World

I hope Ben Stokes finds peace

1 July 2026

8:04 PM

1 July 2026

8:04 PM

Ben Stokes has retired from international cricket in the middle of a Test match which England were well on the way to losing against New Zealand, the country of his birth. He had just returned to the captaincy after being dropped for breaking the newly imposed (and absurd) team curfew, the night after beating New Zealand at Lord’s.

In this first Test of the summer, Stokes, in the field, had at times seemed little more than a disinterested spectator. Before that, he had, in Australia, presided over arguably the most shambolic performance ever by an England side in pursuit of the Ashes. They lost 4-1 and the behaviour of some of the players was such that it became known as the ‘stag party’ series.

This all amounts to a pretty considerable debit balance for Stokes. But it has to be set against an incredible credit balance built up over the previous years Stokes had spent wearing an England cap. As a batsman, a fast bowler, a brilliant catcher and fielder he had the ability in all of these departments to turn a match or a series and had done so on many occasions. Who will ever forget that 135 not out at Headingley in 2019 taking England to victory over Australia, or the 155 he made admittedly in a losing cause against them at Lord’s in 2023. In 2019, also at Lord’s, it was his astonishing 84 not out that enabled England to win their first World Cup with a thrilling victory over New Zealand.

His fast bowling was brilliant too although constantly affected by injury, and he had that happy knack of being able to take wickets when they were most needed. His catching was extraordinary and I shall always remember his diving catch in the gully to remove Adam Voges off Stuart Broad on the first morning at Trent Bridge in 2015. There was, too, a phenomenal one-handed catch deep on the leg side against South Africa at the Oval in the 2019 World Cup. And then came those direct hit run outs. A final tally of 7,273 runs and 252 wickets is unarguable proof of his greatness as a player.

He was given the captaincy in 2022, a move which immediately lifted England from the gloom and failure of Joe Root’s captaincy. Stokes showed at once that he had an extraordinary instinct for the job. It was this that marked him out from his fellow superstar allrounders, Ian Botham and ‘Freddie’ Flintoff.


He appeared to strike up a sublime partnership with the head coach, Brendon McCullum, also from New Zealand. The same players who had been unable to help Root bought into the immediately refreshing free-range game that McCullum and Stokes orchestrated. New Zealand and South Africa were well beaten at home as England successfully completed some astonishing run chases in the fourth innings.

Pakistan were trounced in Pakistan, something England had never managed before. The future seemed certain and glorious. Then the hurdles grew higher; Australia came to England in 2023 and India followed in 2025, the two best sides in the world, and neither could be beaten. Stokes took his side to India where they were roundly beaten, and then came last winter’s humiliation in Australia, made worse by the high expectation of an England victory.

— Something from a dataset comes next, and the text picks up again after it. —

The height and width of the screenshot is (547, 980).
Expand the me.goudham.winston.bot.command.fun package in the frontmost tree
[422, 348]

For all his earlier brilliance, this catastrophic series will always stand out to dent Stokes’s reputation as both captain and player and maybe ultimately to define him. Bazball, magnificent to a point, was found to be inadequate and foolish against the best. Stokes realised this, but too late, while McCullum’s faith in Bazball was never shaken. Both on the field and off a louche drinking, partying culture was never questioned and perhaps even encouraged.

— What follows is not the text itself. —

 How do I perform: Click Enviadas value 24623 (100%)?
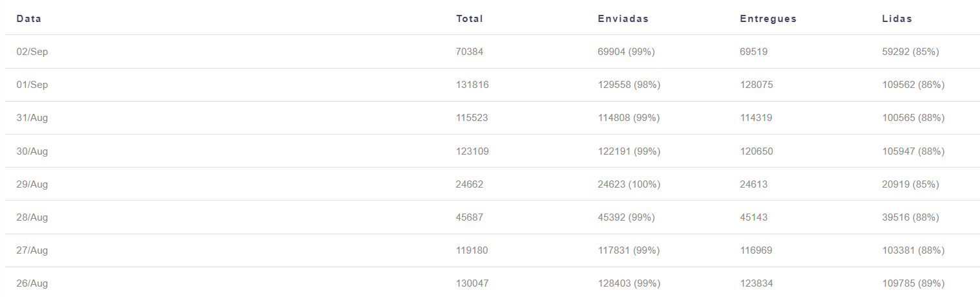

Much will be written and speculated upon as far as McCullum and Stokes’s relationship is concerned. In the end, it appears to have disintegrated. The free-range side of life undoubtedly appeals to Stokes just as it did to Botham, Flintoff, Shane Warne and others of their exceptional, flamboyant natural ability. Maybe you cannot have one without the other. By the end of this Australian tour, Stokes was as bemused as anyone and has remained in a muddle as recent events have shown.

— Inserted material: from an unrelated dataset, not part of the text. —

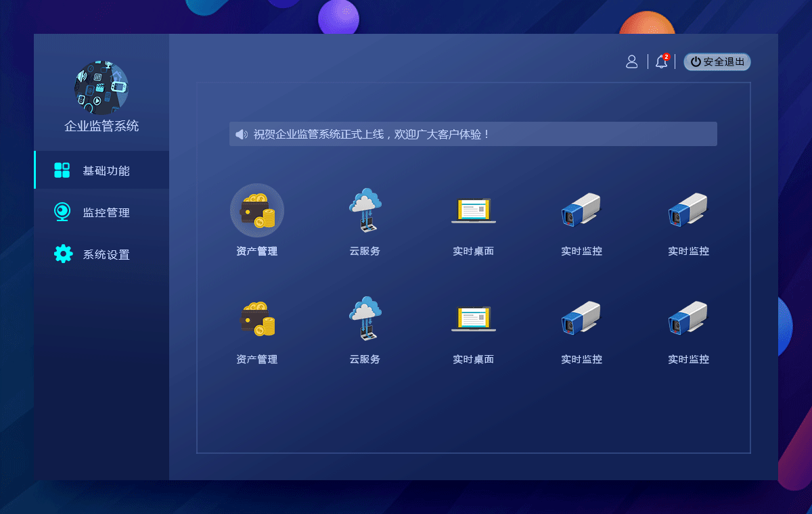Click the notification badge showing 2
Screen dimensions: 812x514
coord(667,57)

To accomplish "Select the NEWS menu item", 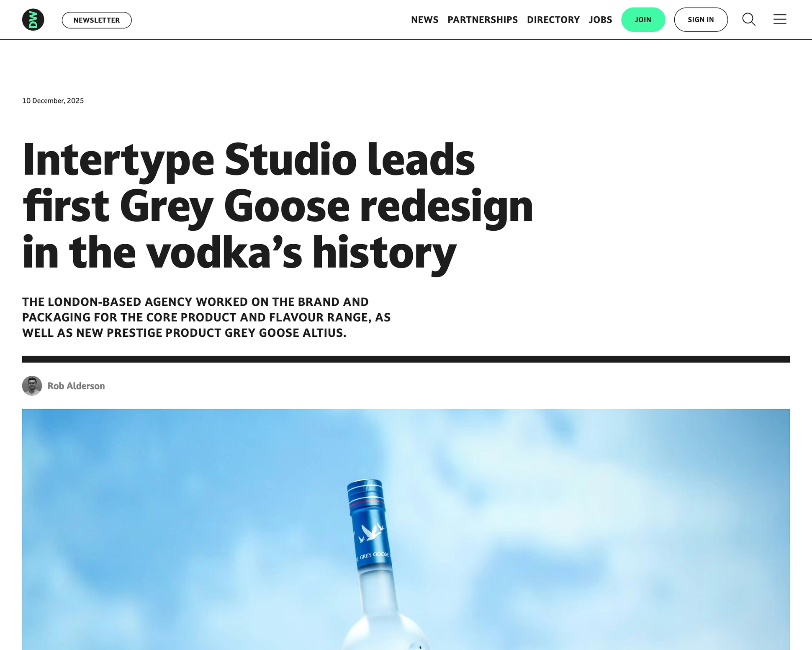I will click(424, 19).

He will go down as a flawed genius of which there has been a long line in cricket, starting perhaps with the great W. G. Grace who got up to a number of questionable tricks in a sedate Victorian atmosphere. This has always been a part of the eternal fascination of cricket.

It may forever worry him why, as captain of England, it went so wrong in the end

Stokes may now spend a year or two enjoying county cricket with Durham, but I wonder if such an impulsive chap has any deep thought-out plans for the future. He will enjoy life along with those moments of self-doubt which have always plagued him and which have not helped over the last difficult year.

He may well score a few more hundreds and will surely visit a few more nightclubs. I first met him in the England dressing room at Lord’s in 2017 after my final day’s commentary; two days later we met again in an Annabel’s, a club in London’s Berkeley Square when he was there with the England side for a function. A few days later he was in another nightclub, in Bristol, where he got into trouble, although I happen to believe he was unlucky and the full story of that may never have come out.

Whatever happens, Stokes will continue to generate lots of fun while, I hope, keeping a watchful eye on the pitfalls that have always accompanied him. It may forever worry him why, as captain of England, it went so wrong in the end, but I hope it will not be too long before he will be able to shrug his shoulders in amiable resignation.